◆ The task
Without the pictures, give every record again exactly.

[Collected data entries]
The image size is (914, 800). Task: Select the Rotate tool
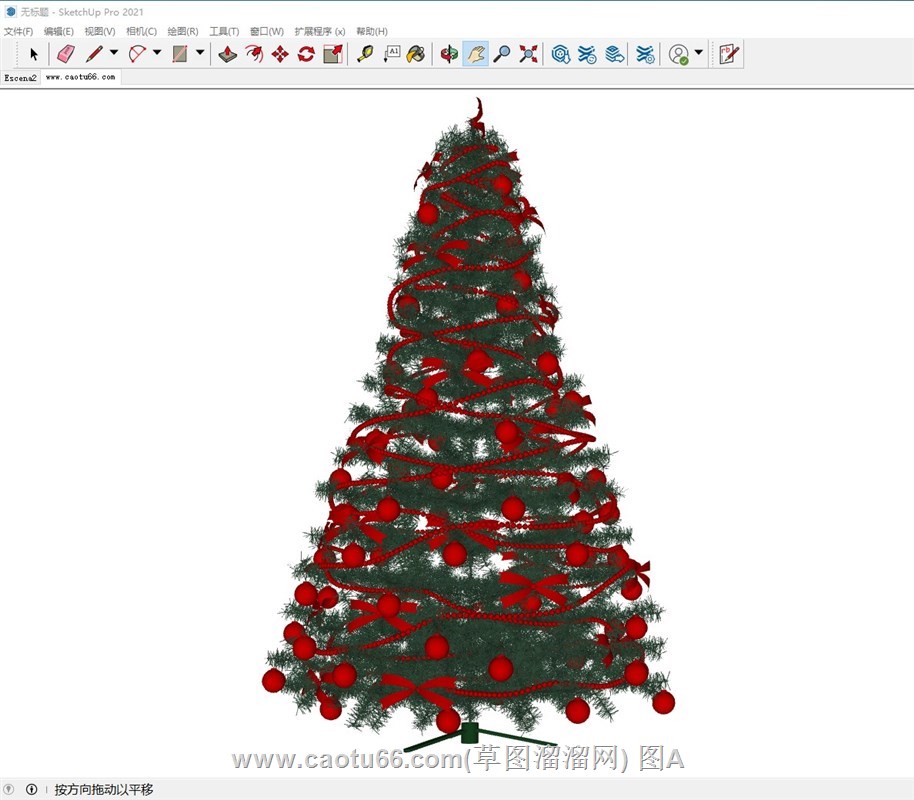point(306,54)
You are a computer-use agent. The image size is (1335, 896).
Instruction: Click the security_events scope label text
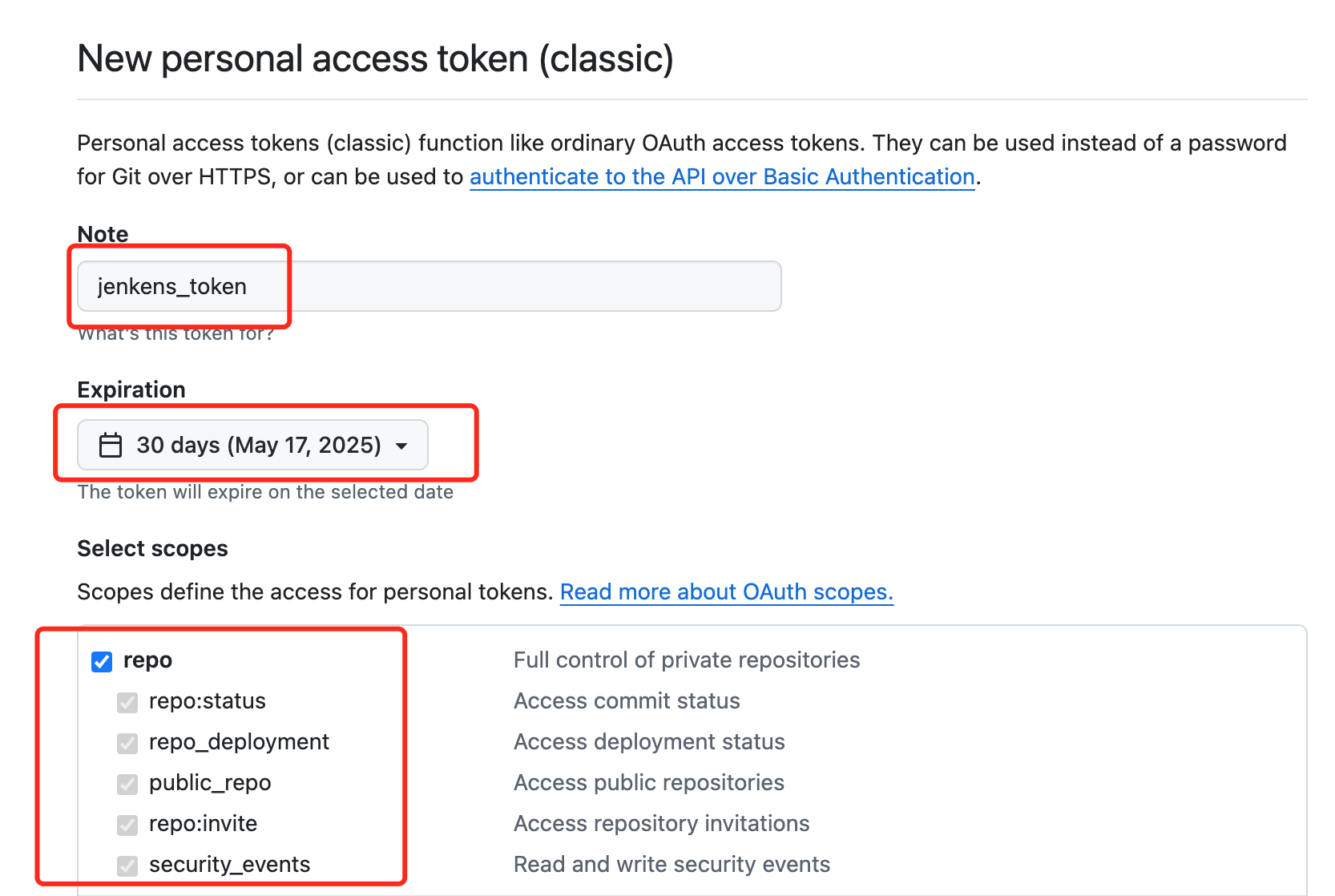click(x=229, y=865)
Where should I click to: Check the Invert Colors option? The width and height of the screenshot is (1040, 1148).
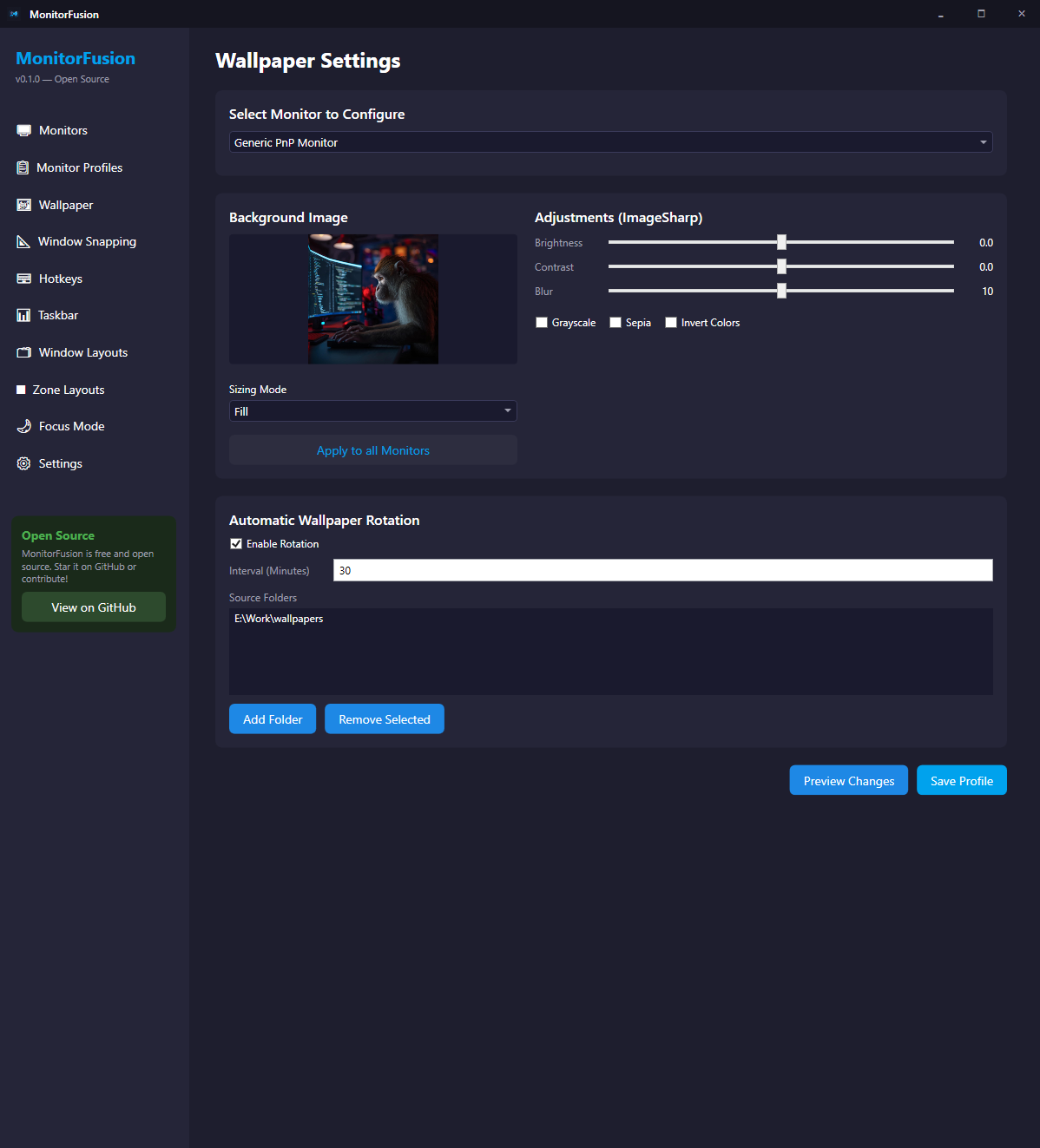[670, 322]
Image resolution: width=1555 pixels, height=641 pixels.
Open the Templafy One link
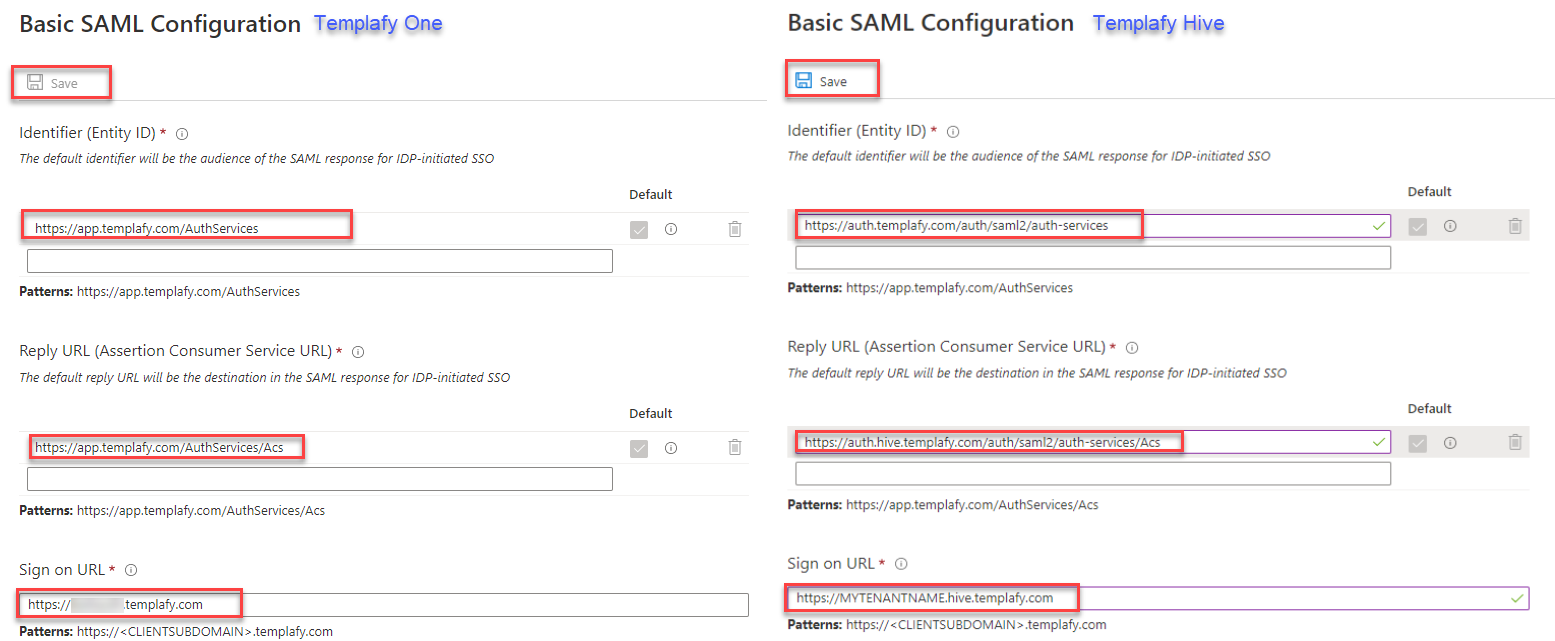click(377, 23)
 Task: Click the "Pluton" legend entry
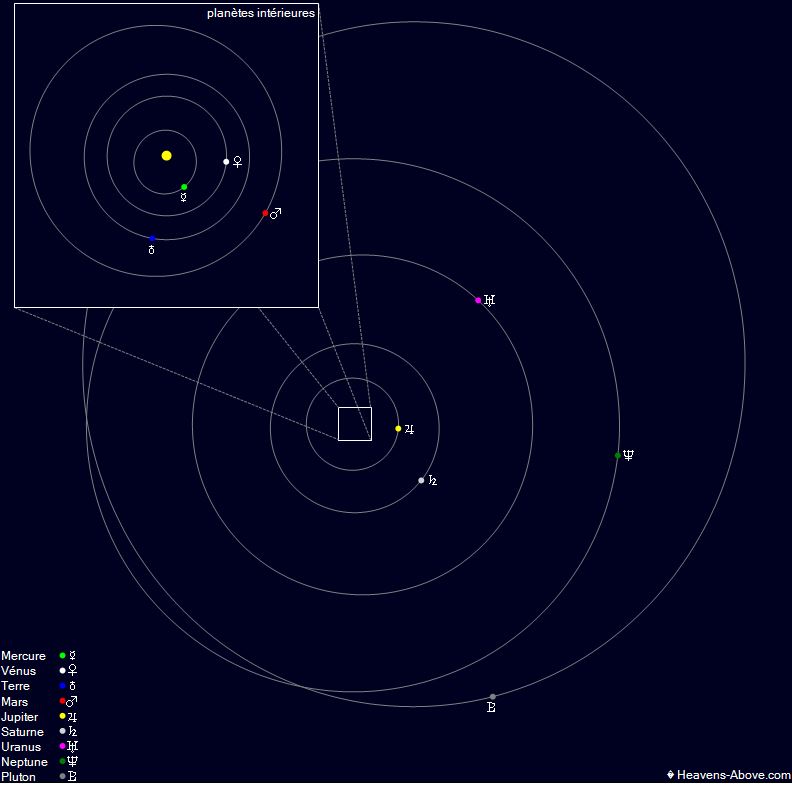19,777
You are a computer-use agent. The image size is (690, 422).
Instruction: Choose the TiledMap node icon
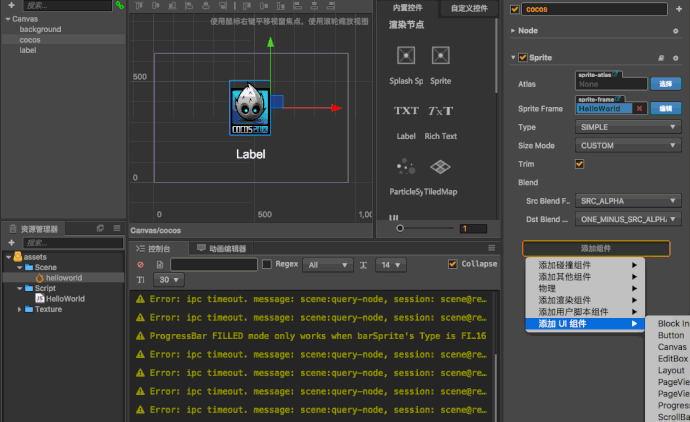pos(440,166)
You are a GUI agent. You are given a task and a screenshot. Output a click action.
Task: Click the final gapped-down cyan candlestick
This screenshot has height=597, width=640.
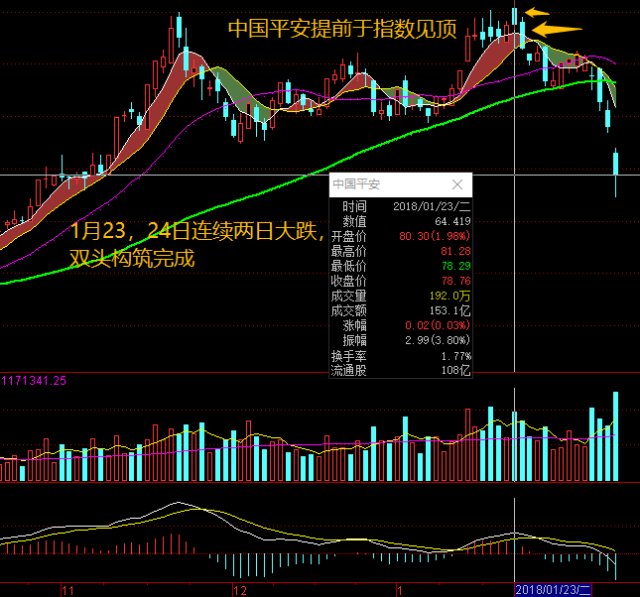click(616, 164)
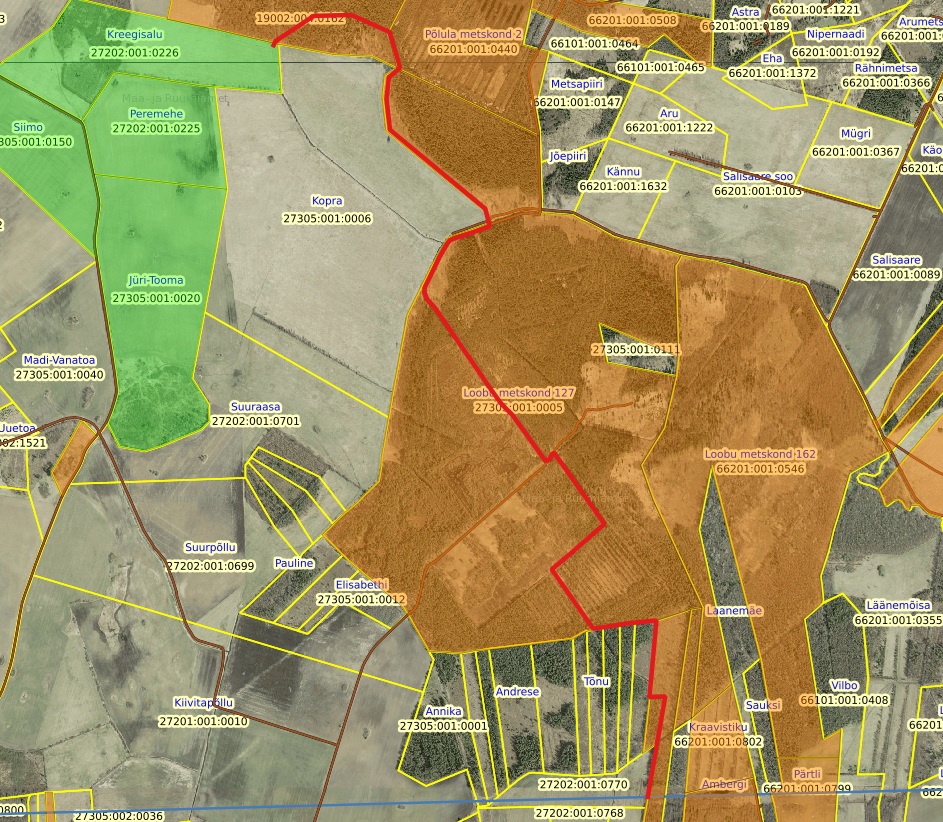Image resolution: width=943 pixels, height=822 pixels.
Task: Click the Kiivitapõllu parcel label
Action: tap(203, 703)
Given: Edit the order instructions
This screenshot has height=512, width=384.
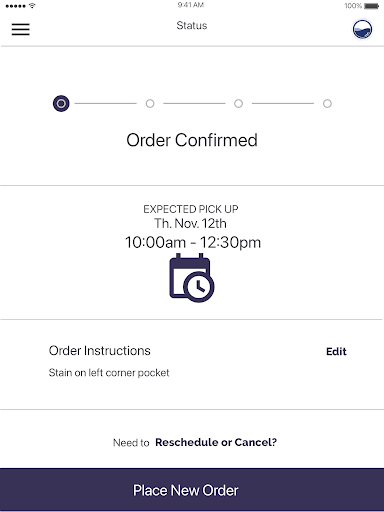Looking at the screenshot, I should [336, 351].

◆ Task answer
The image size is (914, 800). Task: Select the Rotate tool
point(306,54)
You are a computer-use agent. The image size is (1335, 896).
Instruction: Click the security_events scope label text
click(x=229, y=865)
Where should I click to: Check the Invert Colors option? The width and height of the screenshot is (1040, 1148).
[670, 322]
Image resolution: width=1555 pixels, height=641 pixels.
Open the Templafy One link
click(377, 23)
 Task: Click the "Pluton" legend entry
19,777
You are a computer-use agent. The image size is (690, 422).
Instruction: Choose the TiledMap node icon
pos(440,166)
You are a GUI agent. You are given a task and a screenshot. Output a click action.
Task: Click the final gapped-down cyan candlestick
This screenshot has height=597, width=640.
click(616, 164)
Image resolution: width=943 pixels, height=822 pixels.
Task: Click the Kiivitapõllu parcel label
Action: tap(203, 703)
Given: Edit the order instructions
This screenshot has height=512, width=384.
Looking at the screenshot, I should [336, 351].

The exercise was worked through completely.